Advances in technology have been crushing the cost of renewables. Strike prices for offshore wind farms have tumbled from £115 per megawatt hour to less than £60 over the past four years. Gas tends to fluctuate, but the outlook here too is rosy. New supplies are opening up, from US shale to liquefied natural gas from Australia. Then there’s the decline in electricity usage — consumption sliding by 8 per cent since 2010. Shouldn’t the overall trend in UK electricity costs be down?
Well, no actually. Or not, at least, if the latest cap set by the energy regulator Ofgem is anything to go by. Far from declining, the limit on the “dual fuel” bill per household (that’s gas and electricity) has just been raised by 10 per cent to £1,254 a year.
It is the latest in a line of semi-annual increases in a political mechanism that is designed — rather shamingly — to stop power utilities from gouging their most vulnerable customers. Somewhat belying its name, this “cap” has steadily risen, climbing by nearly a quarter from its lows in late 2016.
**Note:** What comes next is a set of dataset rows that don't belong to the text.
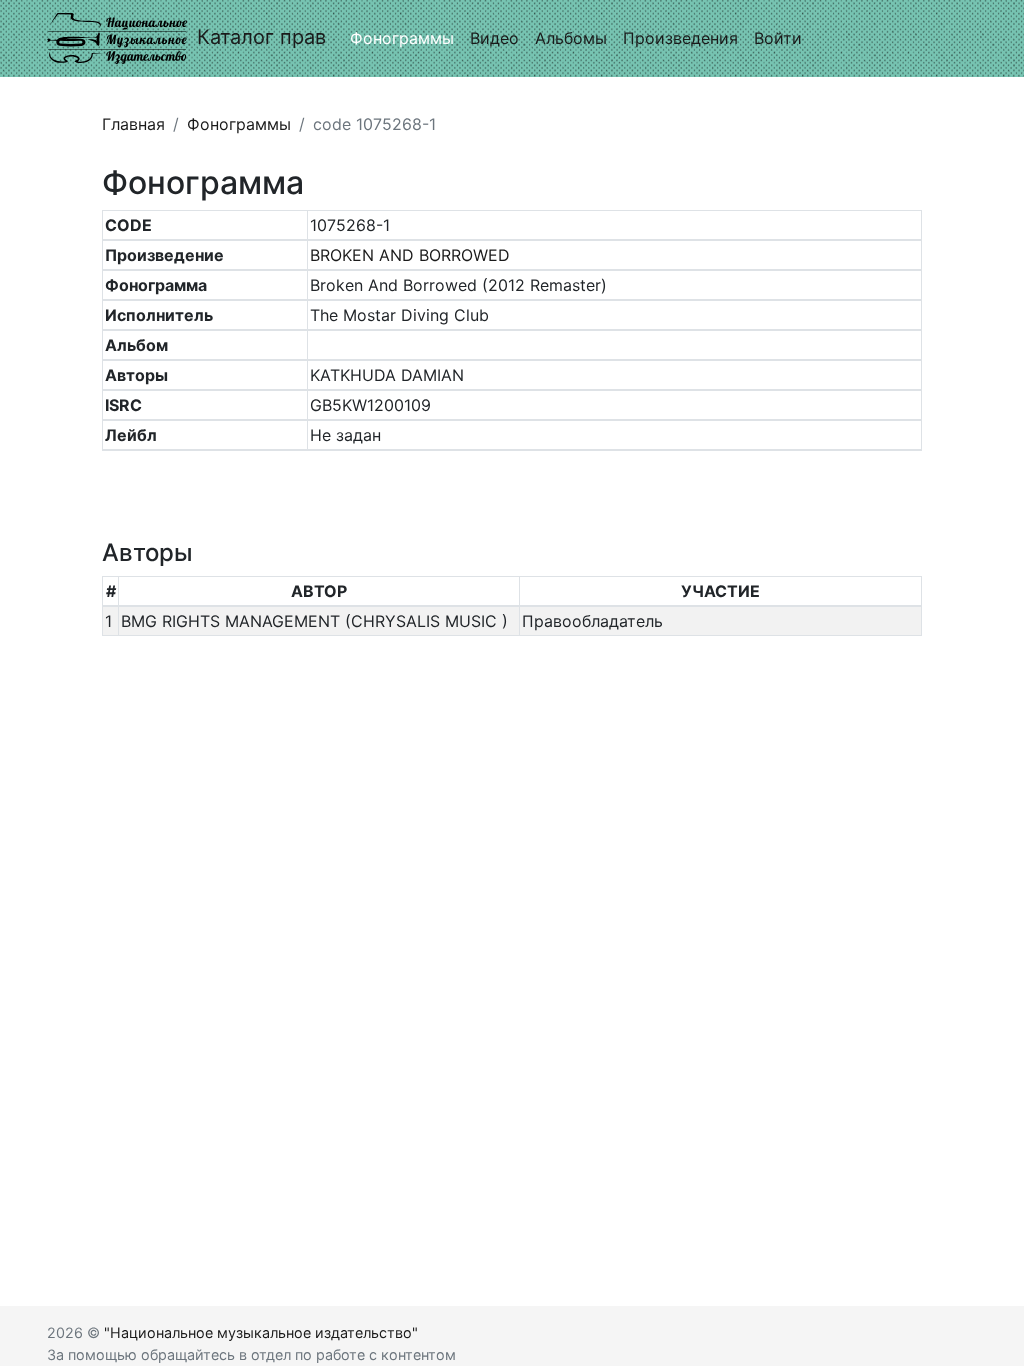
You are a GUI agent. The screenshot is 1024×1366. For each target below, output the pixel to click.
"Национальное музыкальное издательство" (261, 1332)
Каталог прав (261, 37)
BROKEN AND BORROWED (410, 255)
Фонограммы (402, 38)
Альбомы (571, 38)
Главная (133, 124)
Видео (494, 38)
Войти (778, 38)
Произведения (680, 38)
Why is this happening? Well, let’s start by deconstructing that cap a bit. About £521 relates to wholesale fuel costs, mainly gas. These move up and down and have recently been rising. Fair enough, you might say. The next big chunk is network charges, which is in effect the cost of operating all the wires that carry power from generator to consumer. Then we come to so-called “policy” costs, which account for £151 — or 12.5 per cent — of that £1,254 dual-fuel bill, or near 20 per cent if you strip out gas and just look at electricity. These are the consequence of the environmental policies the government has introduced to support decarbonisation, and are tacked stealthily on to customer bills.
They are much stickier. Many relate to contracts struck with low carbon energy generators stretching far into the future, which guarantee fixed sums indexed to inflation, or pay an increment over the prevailing wholesale price. What’s more they are still growing as a proportion of customer bills. In 2015, the environmental bill was just £91 per household, according to Ofgem data.
As a recent paper from the energy economist Dieter Helm points out, that upward march will continue as more low carbon capacity comes on at relatively high fixed prices in substitution for gas and coal baseload generation. True, the latest offshore wind contracts are actually slightly below current wholesale rates. But they aren’t due to come on stream until the mid 2020s. Meanwhile, earlier pricier cohorts of legacy deals still need to be paid.
There’s also the fact that the whole market has mutated. The government is increasingly the central buyer through state-backed contracts, a process that steadily ousts market-based competition. All this means prices are likely to ossify, or even go up.
High prices might be fine for those with cash and a big ecological conscience; the Tesla tendency, so to speak. But it’s not so great for those getting by on rather less. Note that the £1,254 cap represents about 10 per cent of the £12,000 of disposable income taken home by the poorest fifth of households in Britain. Add on another £400 a year for water and pretty quickly you have eaten nearly a sixth of your cash just to purchase the barest essentials of life.
These legacy costs may have been incurred in the necessary task of starting the switch away from fossil fuels. But few would argue that the experiment has been wildly cost-effective. The government has backed technological horses — with predictable results. Lobbyists have run riot.
The “gilets jaunes” movement in France shows that voters do not have unending reserves of patience for carbon taxation, especially when served up in this highly regressive form.
So what is the solution? It is not as if these legacy costs can simply be wished away. One way would be to socialise them. Mr Helm suggests putting them in a “legacy bank”, which would be financed out of general taxation. Such a move, he argues, would not only avoid distorting the market, it would allow “prices to fall and hence customers to benefit from the falling price of renewables and probably gas too”. The less well off would be less exposed to self-rationing. Meanwhile, the bill from the past would fall more proportionately on those with broader shoulders.
Wiping the slate would not itself solve the challenge of ensuring future decarbonisation took place at lowest cost. But it would at least mitigate the burden of past splurging.
That seems wiser than betting on the public’s concern about climate change, and hoping that it is matched by a willingness to pay whatever it takes.